**ASSIGNMENT:**
Once the line containing "Minimize the CrystalDiskMark window" is found in the material below, it and every line after it should be transcribed exactly, with pictures left out and nothing added.

START INFORMATION GIVEN

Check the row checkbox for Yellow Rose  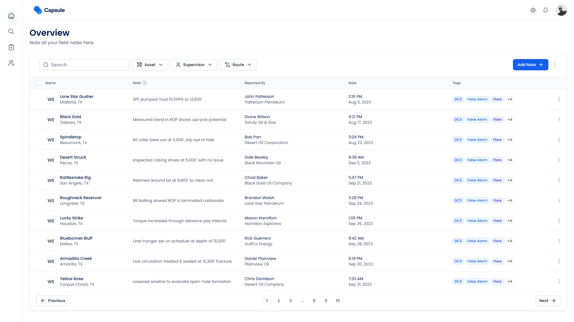(x=39, y=281)
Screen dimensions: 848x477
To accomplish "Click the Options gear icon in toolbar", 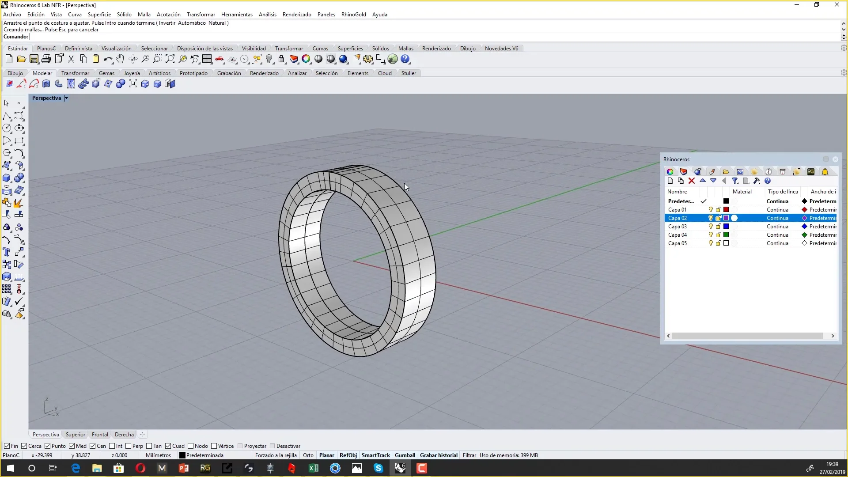I will tap(368, 59).
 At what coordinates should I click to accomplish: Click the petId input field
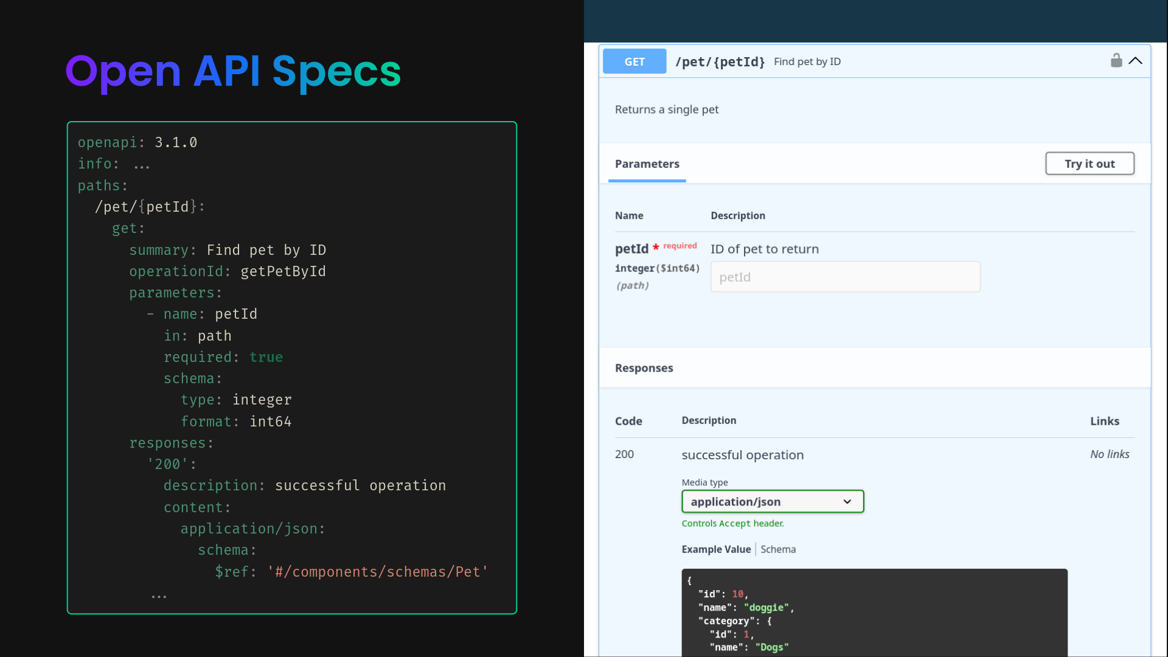tap(845, 277)
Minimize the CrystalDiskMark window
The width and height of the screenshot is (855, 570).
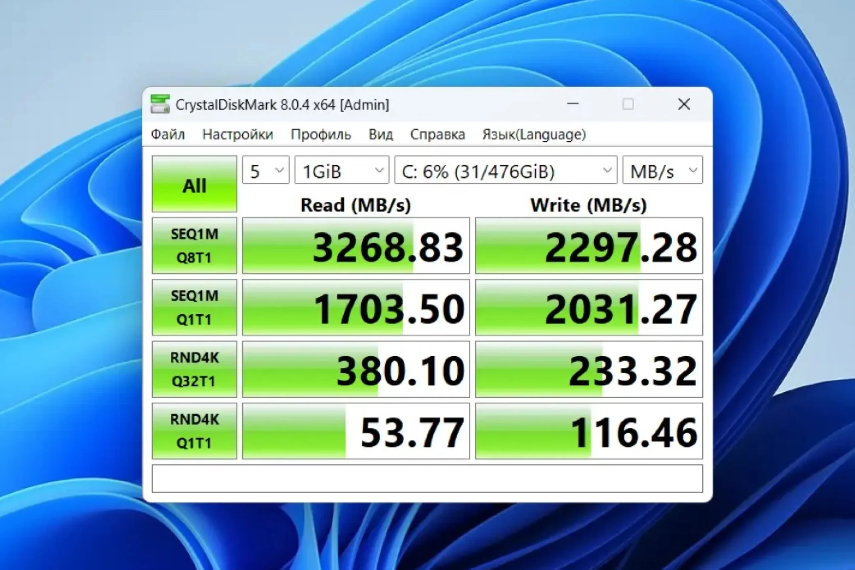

END INFORMATION GIVEN

**YOUR SOLUTION:**
Minimize the CrystalDiskMark window
The width and height of the screenshot is (855, 570).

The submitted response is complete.